(Item coordinate data)

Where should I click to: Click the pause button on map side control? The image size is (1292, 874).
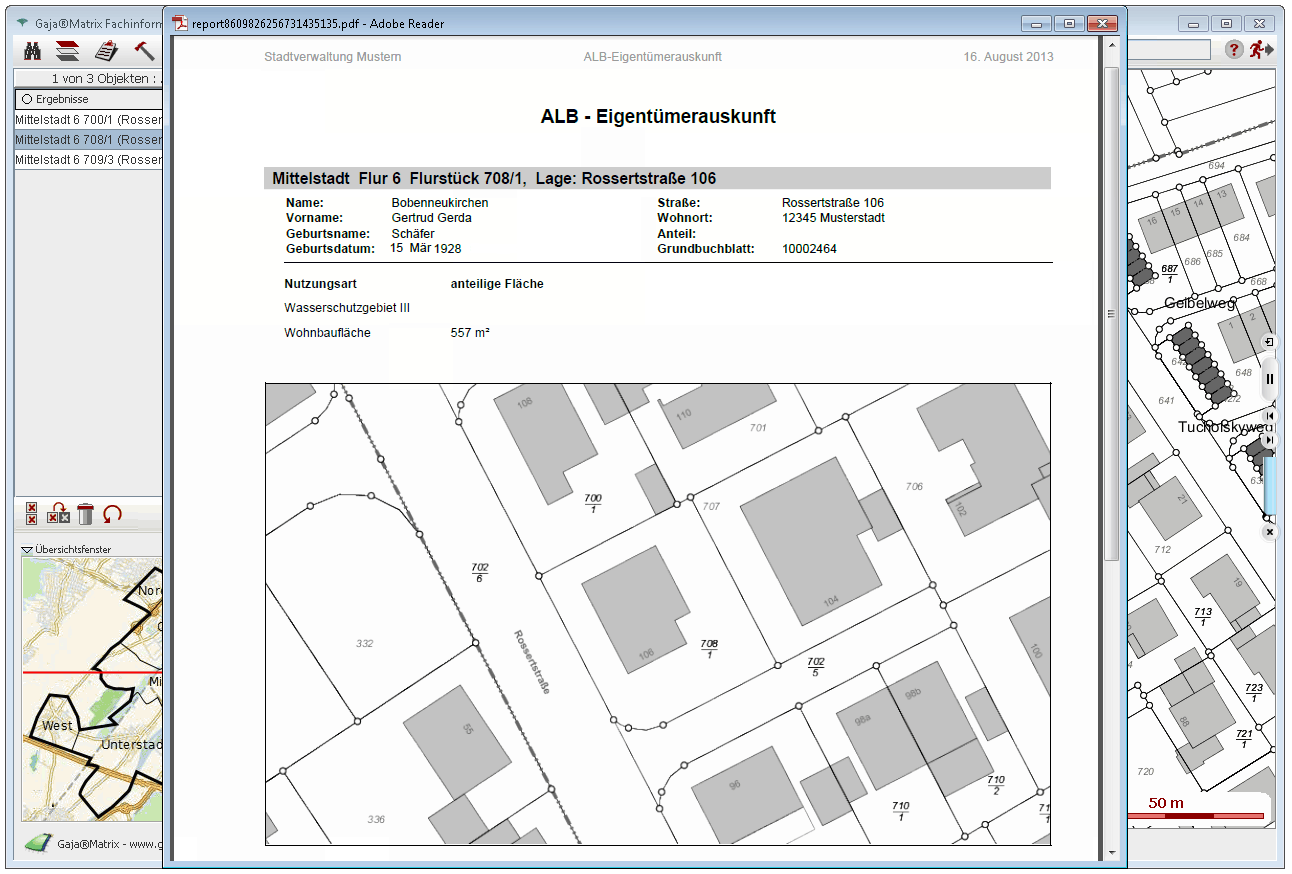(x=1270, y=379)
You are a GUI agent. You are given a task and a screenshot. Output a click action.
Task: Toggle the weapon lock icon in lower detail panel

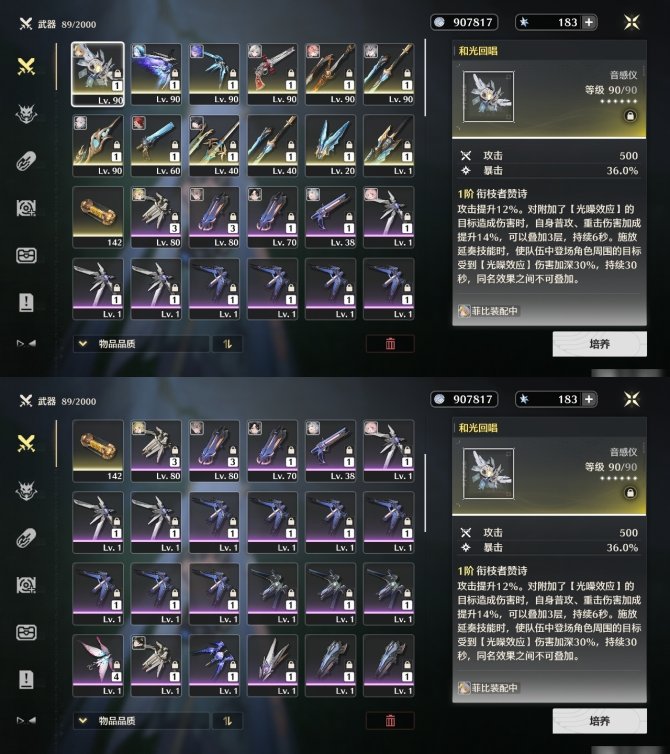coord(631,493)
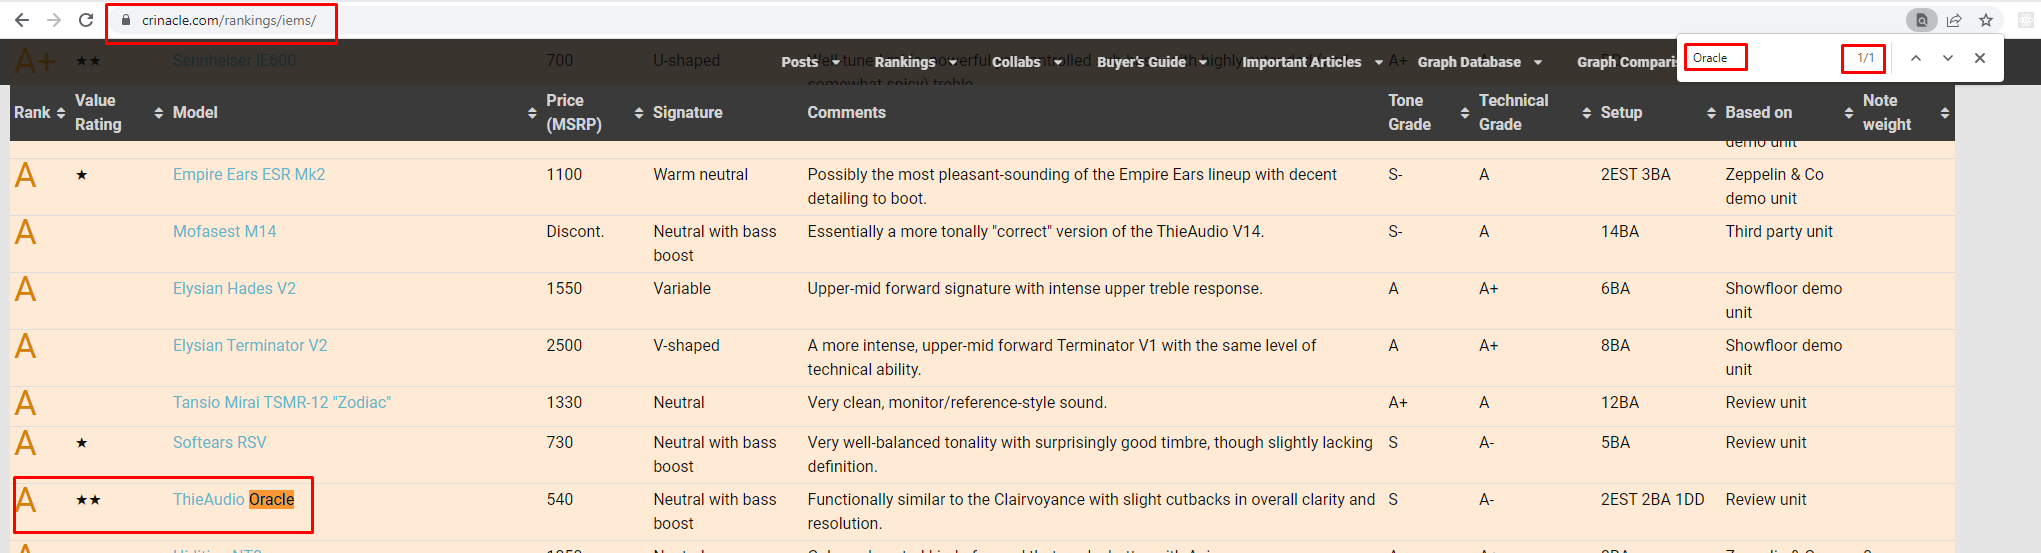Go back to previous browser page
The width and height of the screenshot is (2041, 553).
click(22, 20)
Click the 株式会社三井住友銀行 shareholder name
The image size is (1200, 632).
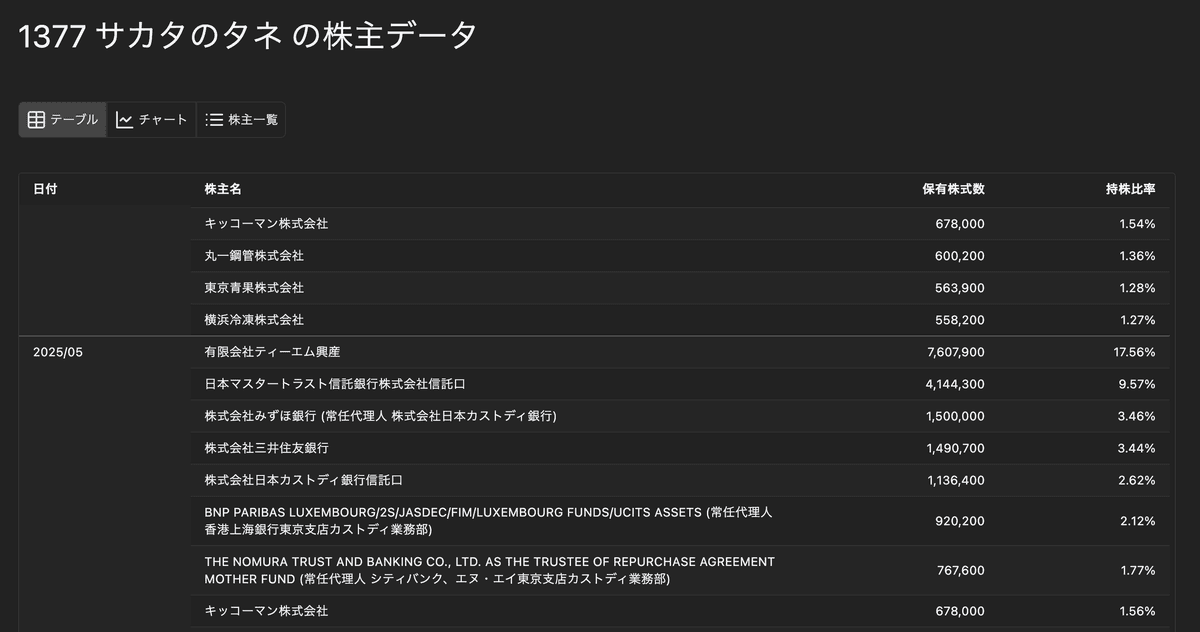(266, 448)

# [Task objective]
Put every line of the material above into a Markdown table with the columns Row and Text, giving each line a row number and skipping blank lines. Leave the pictures out of the table.

# [Exercise solution]
| Row | Text |
|---|---|
| 1 | Where should I click to: Click the pause button on map side control? The image size is (1292, 874). |
| 2 | (x=1270, y=379) |
| 3 | You are a GUI agent. You are given a task and a screenshot. Output a click action. |
| 4 | Task: Toggle the weapon lock icon in lower detail panel |
| 5 | coord(631,493) |
| 6 | Go back to previous browser page |
| 7 | The width and height of the screenshot is (2041, 553). |
| 8 | click(22, 20) |
| 9 | Click the 株式会社三井住友銀行 shareholder name |
| 10 | The image size is (1200, 632). |
| 11 | (266, 448) |